Le 19e siècle et notamment sa seconde moitié est un ferment d’innovations dans les domaines scientifique et technologique, artistique et culturel, économique et politique.
Il a fallu 70 ans, le temps d’un consulat, une république, trois monarchies et deux empires pour que ce siècle enfante la troisième république, et la gestation de l’école laïque a duré plus encore, comme le décrit l’excellent article très documenté de Solange Krnel-Carranante.
Sans doute fallait-il cette lenteur pour surmonter les résistances, braver les oppositions, résoudre les tensions qu’ont suscitées, tant dans la société civile que politique, le principe de laïcité et l’instauration de l’École de la République, celle qui pose les bases d’une égalité démocratique de tout enfant, de quelque origine soit-il, devant le droit au savoir et l’accès à la connaissance.
Quelle délicate transition en effet pour passer de la toute puissante influence de l’église, aussi bien en politique que dans une éducation inégalitaire, au rôle démocratique de l’école.
Déjà le représentant du culte (la foi) voit son omnipotence rognée progressivement par la notoriété du médecin (la science) qui règne sur les corps et bientôt sur les âmes ; alors perdre la conduite des esprits au profit de maîtres d’école, pensez un peu…
C’est donc pied à pied que le parti de l’église comme celui de l’égalité républicaine avancent ou reculent sur plusieurs décennies, malgré l’implantation grandissante des « hussards noirs », et l’influence d’écrivains tels que V. Hugo ou E. Zola.
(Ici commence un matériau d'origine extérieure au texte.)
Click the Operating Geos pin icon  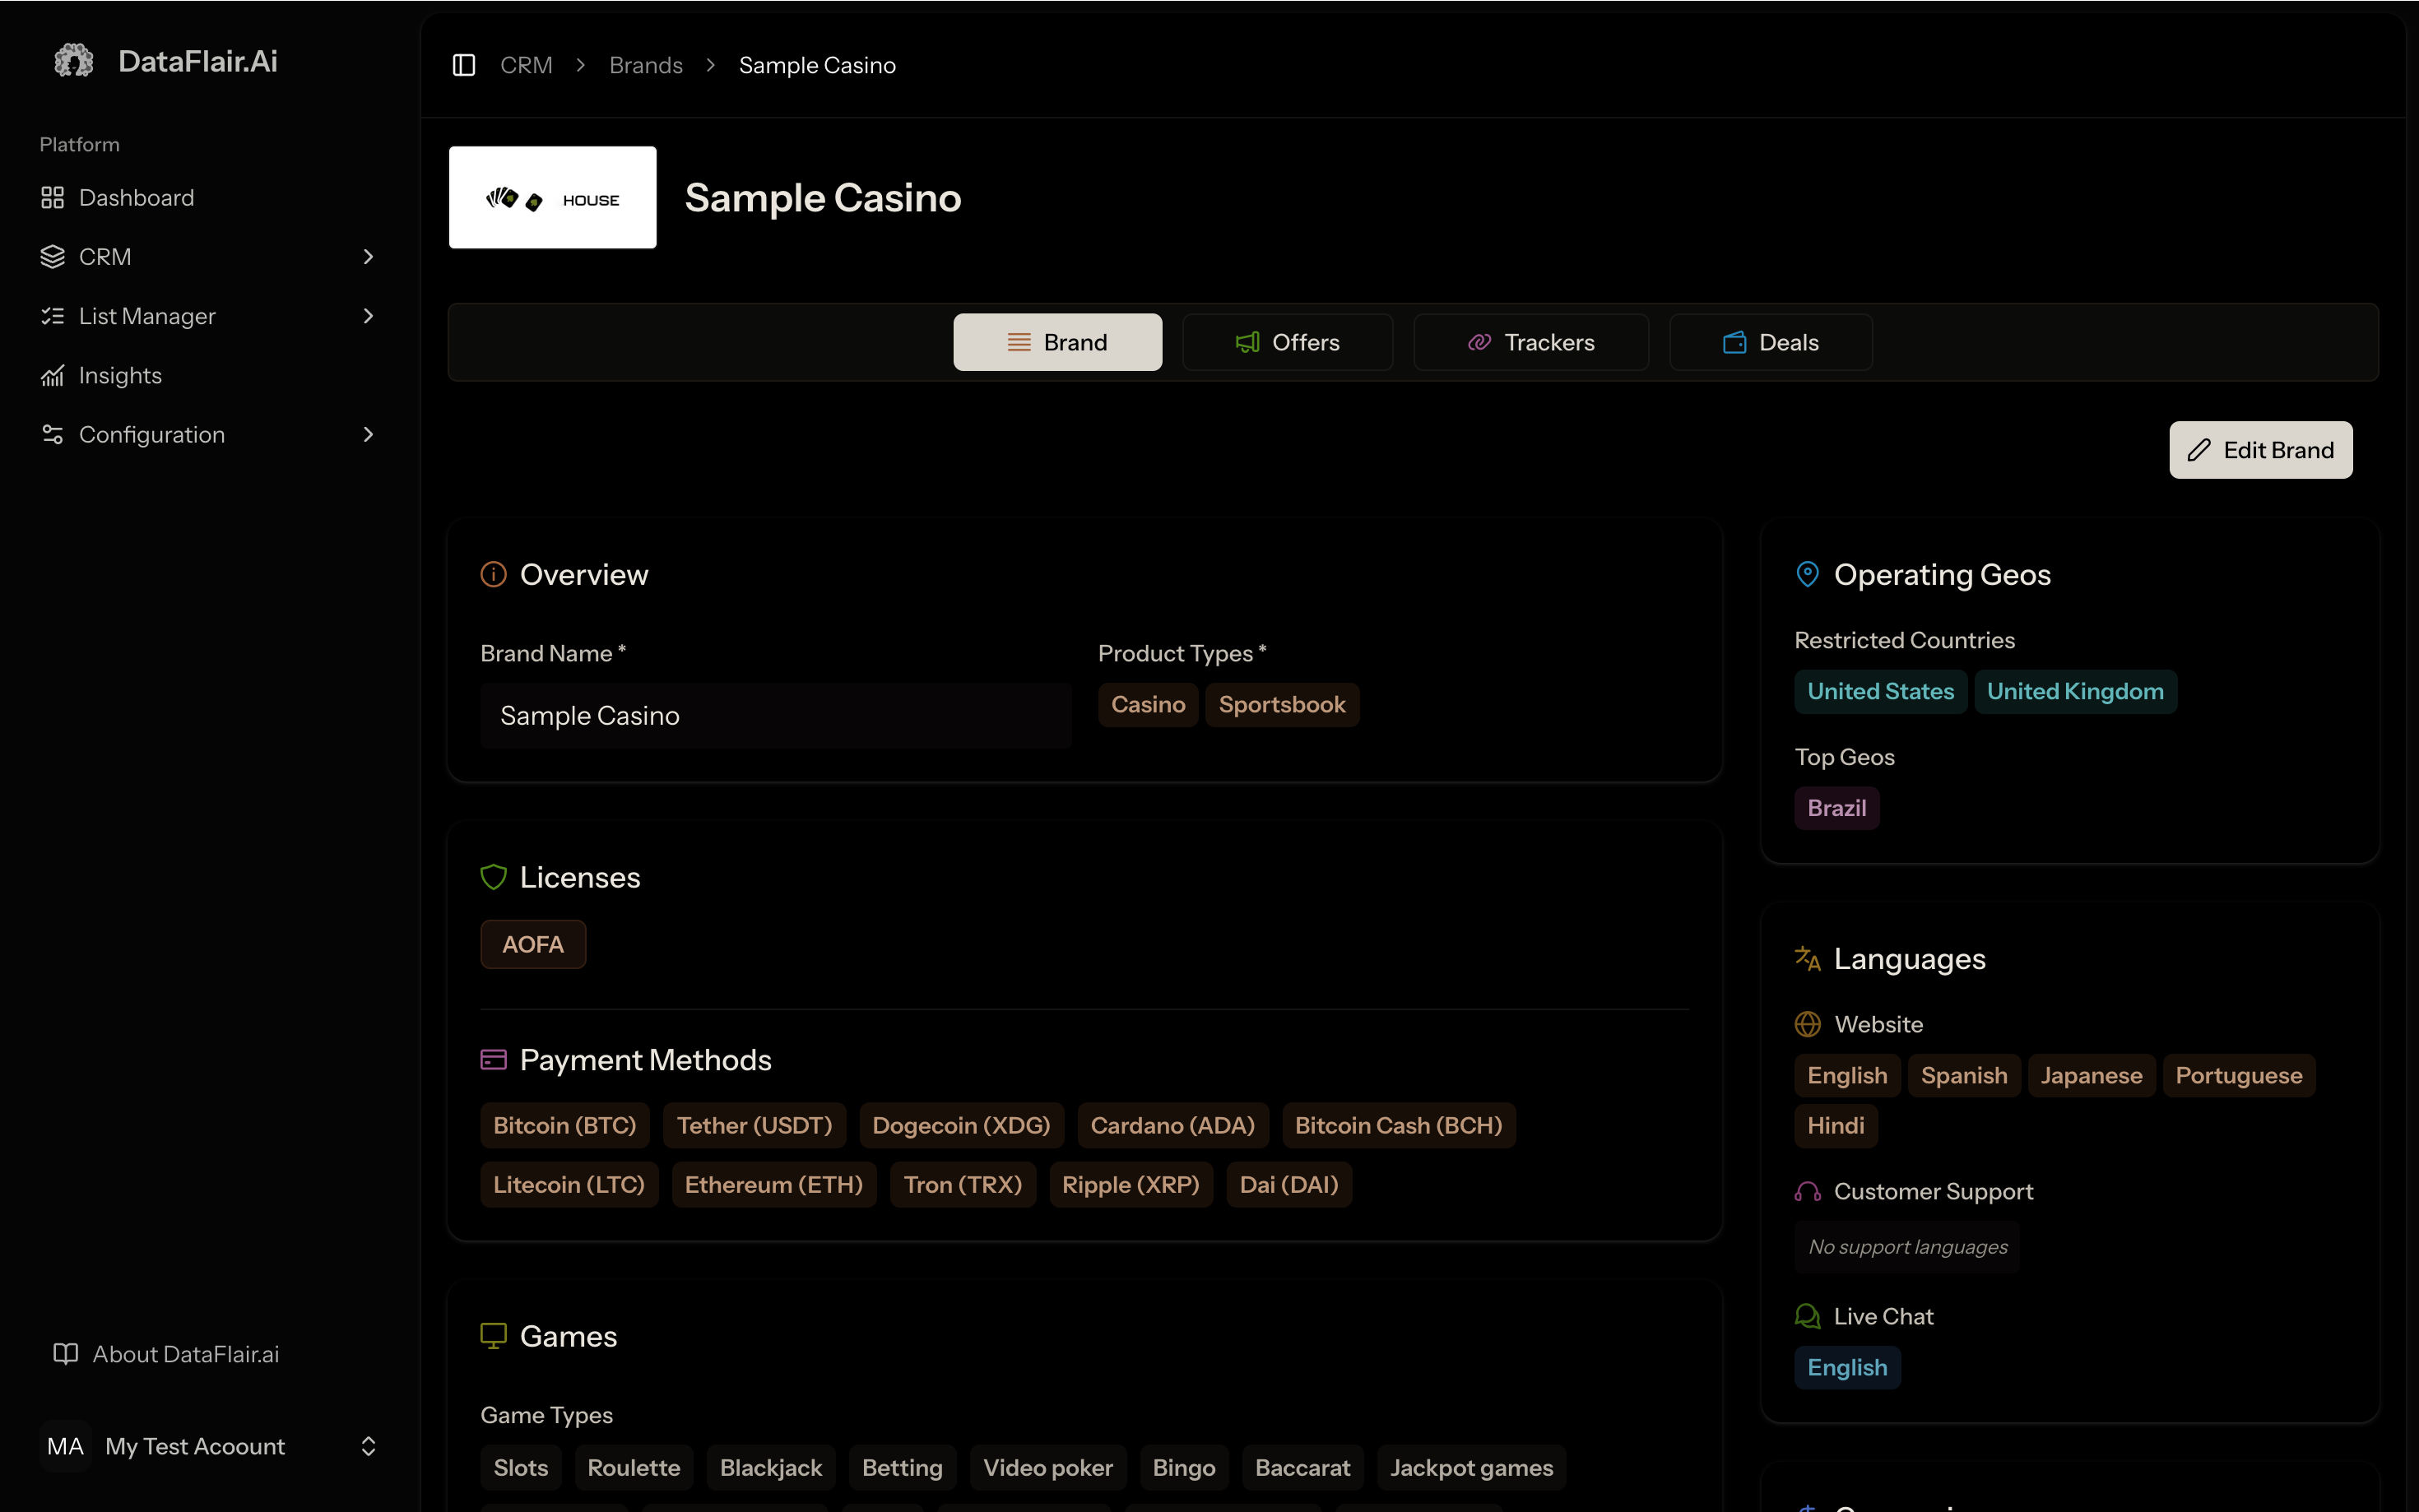click(x=1807, y=574)
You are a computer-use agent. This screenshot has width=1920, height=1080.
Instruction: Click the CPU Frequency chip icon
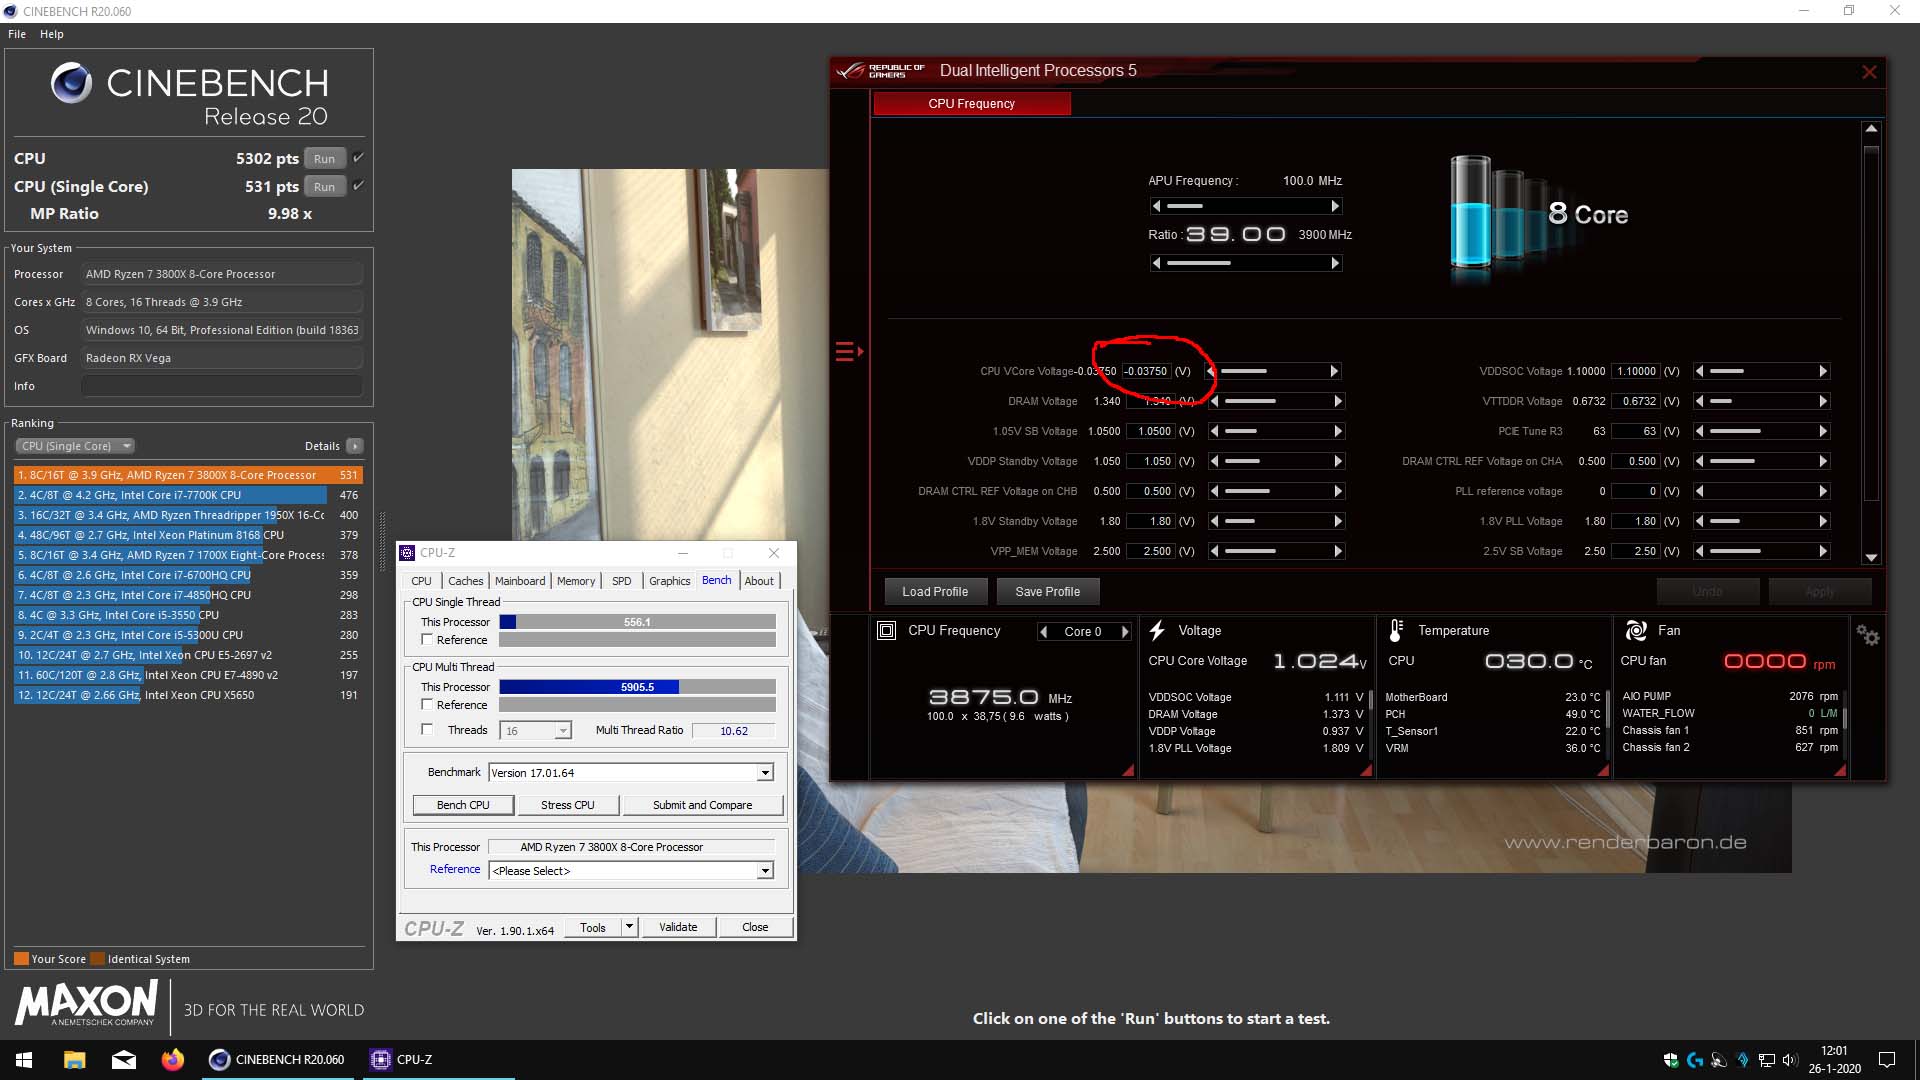[886, 631]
C’est sous l’impulsion d’un Eurois, Aristide Briand, qu’en décembre 1905 l’État se sépare des églises, assurant à chaque citoyen la liberté de conscience, l’égalité devant l’accès à l’instruction, la culture et la formation professionnelle, facteurs d’émancipation, de respect mutuel et de fraternité entre toutes.
Depuis lors, malgré quelques soubresauts, notre école laïque offre à chaque individu un socle commun depuis lequel nous pouvons découvrir ce qui nous relie et les valeurs que nous partageons.